İslam'i boyutuyla değişim
Değişim ve dönüşüme katkı sunmayan akademisyen, bilim erbabı, ilim âlimleri, kanaat önderleri ve toplum ve devlet başkanları bulundukları noktada ki etki alanları nispetinde topluma zarar verirler. Değişimden korkan önder ve öncülerin rehberliklerinde yürüyen ve sosyolojik, coğrafik, ekonomik kısacası kültürel açıdan değişime hazır olmayan toplumun değişmesi, dönüşmesi ve gelişmesi mümkün değil.
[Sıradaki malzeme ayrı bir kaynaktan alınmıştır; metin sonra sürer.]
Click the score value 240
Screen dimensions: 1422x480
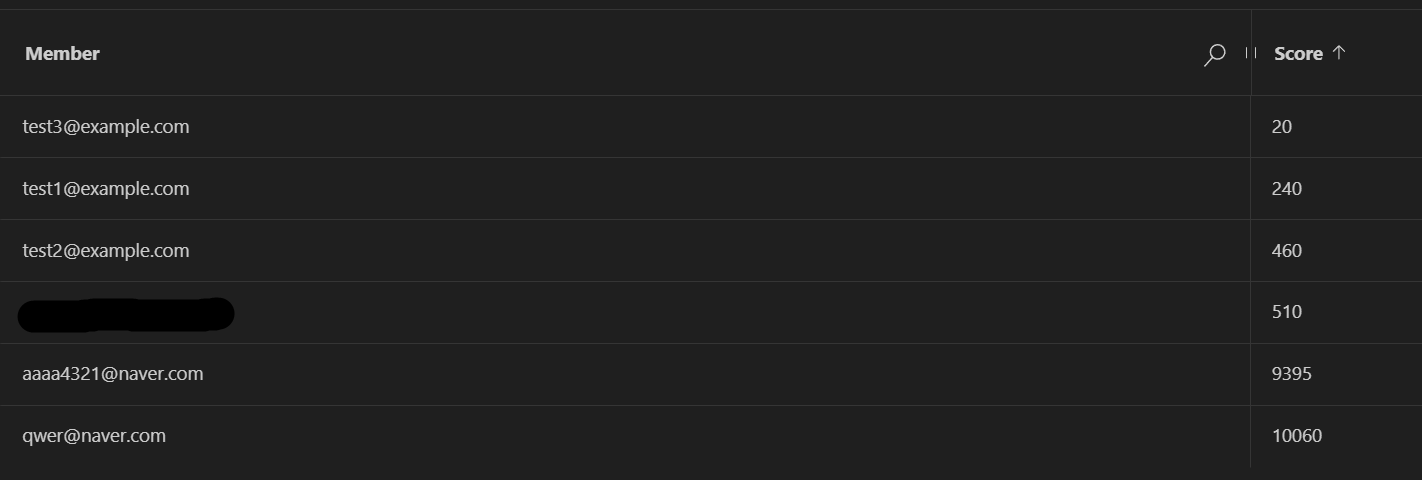(1287, 189)
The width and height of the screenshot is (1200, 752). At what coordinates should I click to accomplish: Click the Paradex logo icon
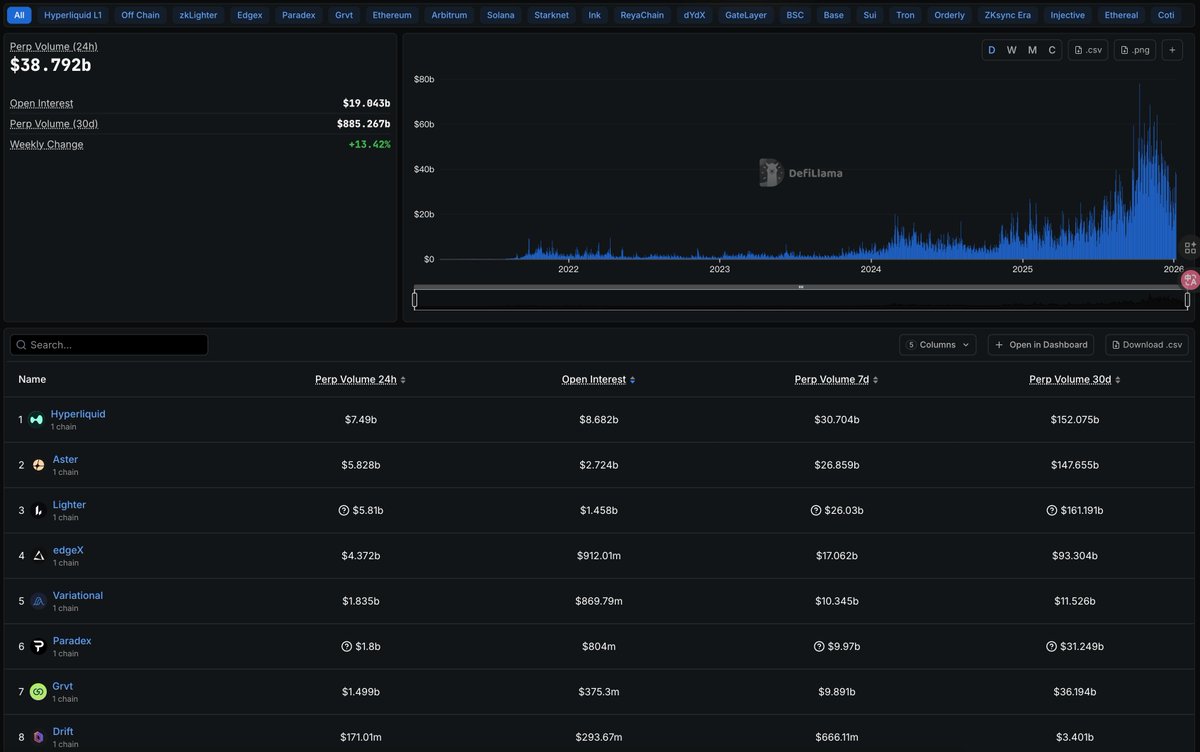[x=38, y=646]
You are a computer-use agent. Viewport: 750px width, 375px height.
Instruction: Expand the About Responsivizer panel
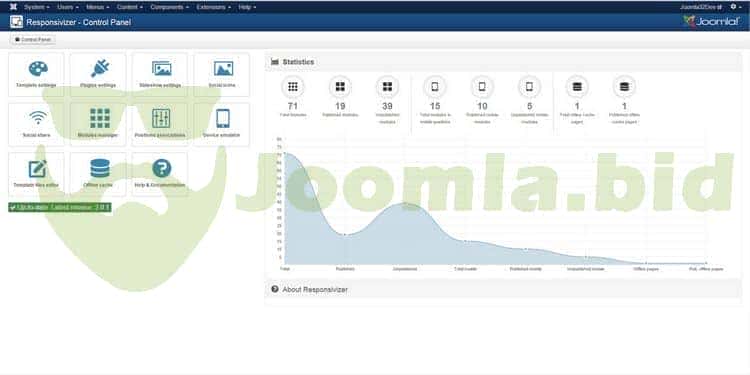(x=315, y=289)
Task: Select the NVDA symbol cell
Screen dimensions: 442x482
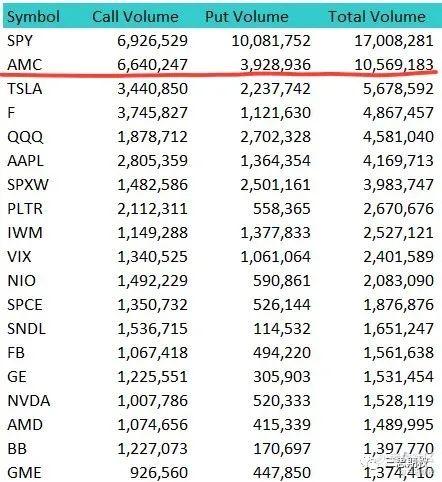Action: pos(29,401)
Evvela fertler kafa yapılanmalarını, ruhsal ve gönül dünyalarını değişime ve gelişime açık ve hazır tutmalıdırlar ki, değişim, dönüşüm ve beraberinde gelişime giden yol açılabilinsin. Bilgisi deneyimsel, ilmi bilimsel, rivayetleri gerçekçi kaynaklara dayalı bireyler, fıtri ve medeni cesaretle bazı yeni kültürel kavramlar ve fikirsel, düşünsel etkinlikler ve etkilenmeler tarafından devrimci/değişimci yâda gelişimci/atılımcı gelişim ve geçişlere giderek, etkilediklerine götürülerek faydalı yönde değişim, dönüşüm ve gelişim sağlar.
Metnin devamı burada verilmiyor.